Back From Patagonia Part 3: Road Trip to the Tip of South AmericaPosted: June 21, 2011
>>>This posts PHOTOS can be found at: The Never Ending Road Trip<<<
If you don’t have an idea of what awesomeness I am about to write here, you should probably scroll up and re-read that title.
Did you read it?
Don’t believe it?
Oooohhyeaaahbaby. I made it to the “top” of the world (as they like to say it “down there”, oh geography humor).
LETS GET STARTED!
From Part 2 of BFP we left of at the beginning of my roughly 24 hour bus ride to Ushuaia, Tierra del Fuego, Argentina. A port town, developed from a population of prisoners and isolated explorers exiled from the center cities, Ushuaia receives annual tourists every summer/spring/fall (deeefinitely not winter, that place is COLD!) to visit the beautiful state parks and join boat tours that lead to isolated islands with PENGUINS! YAY!

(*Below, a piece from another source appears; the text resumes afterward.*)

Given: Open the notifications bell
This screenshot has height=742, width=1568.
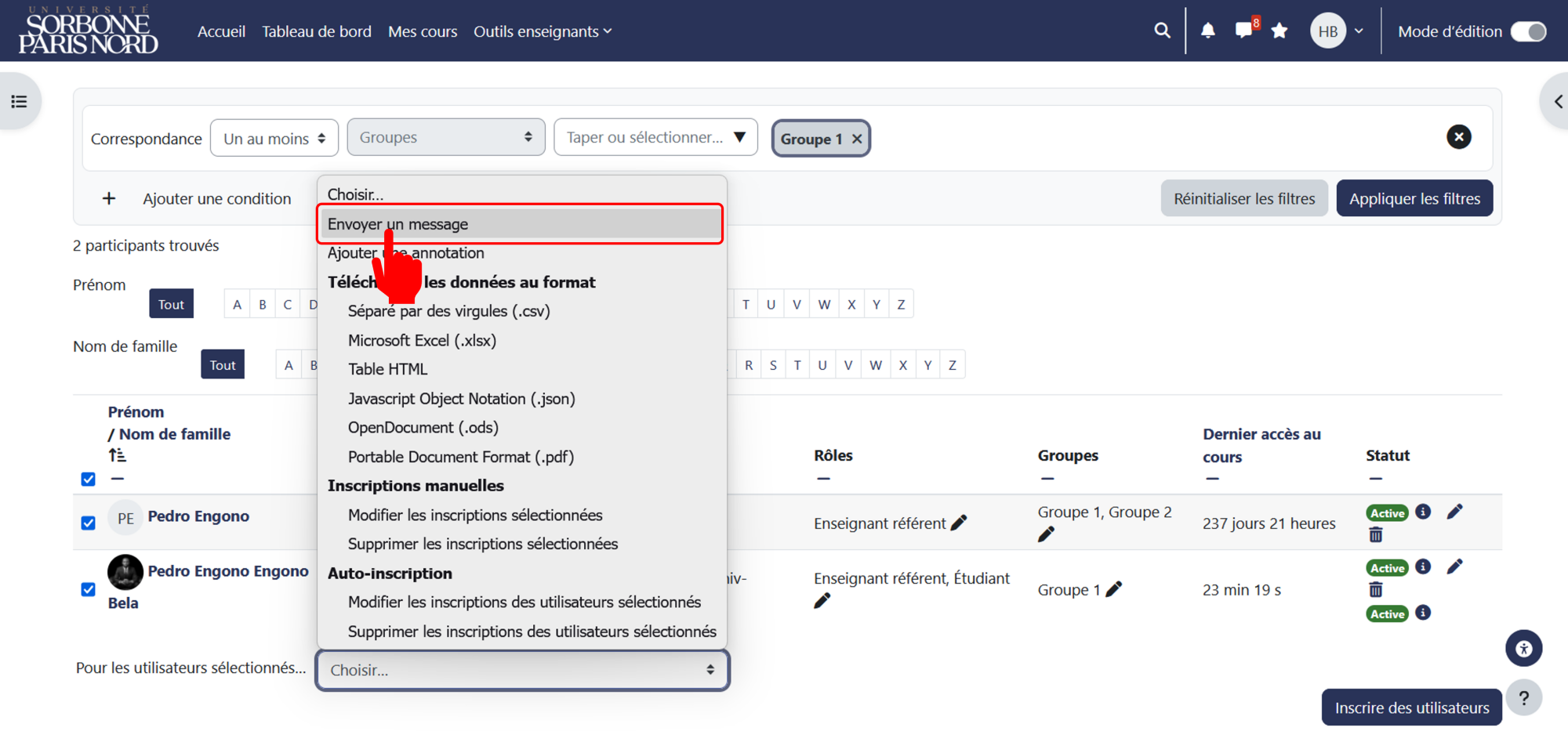Looking at the screenshot, I should click(x=1208, y=31).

Isn’t this post exciting already!?
Well, sorry but I got to stop you from jumping up and clapping your hands shouting PENGUINS PENGUINS for just a sec. Because, being the poor student I am, I elected to take a bus, to see the country side, and well… to save a few bucks. So, first:
THE BUS(ES) TO USHUAIA:
What we (my traveling mates and I) thought might be a semi-cama (bed) bus that traveled straight to Ushuaia, turned out to be much much more than a sore butt and a quiet journey where one can catch up on their reading. oh no. This is Patagonia and everything is an adventure here.
We left our hostel at 2am in the morning, just as the last backpackers went to bed and the solo night staffer was setting up camp behind the desk. Our backpacks stuffed and our iPods charged, we ventured out underneath the bright starry sky and headed down the dirt hill to the bus station. Like always, we picked up a guia dog who took us all the way to the station, where she even quietly laid down next to our things while we waited for the bus to arrive. We boarded and were happy to find chairs that unfolded into nice slightly elevated beds. Once I figured out how to lean back the damned thing, I was out like Ke$ha after a big bottle of Jack.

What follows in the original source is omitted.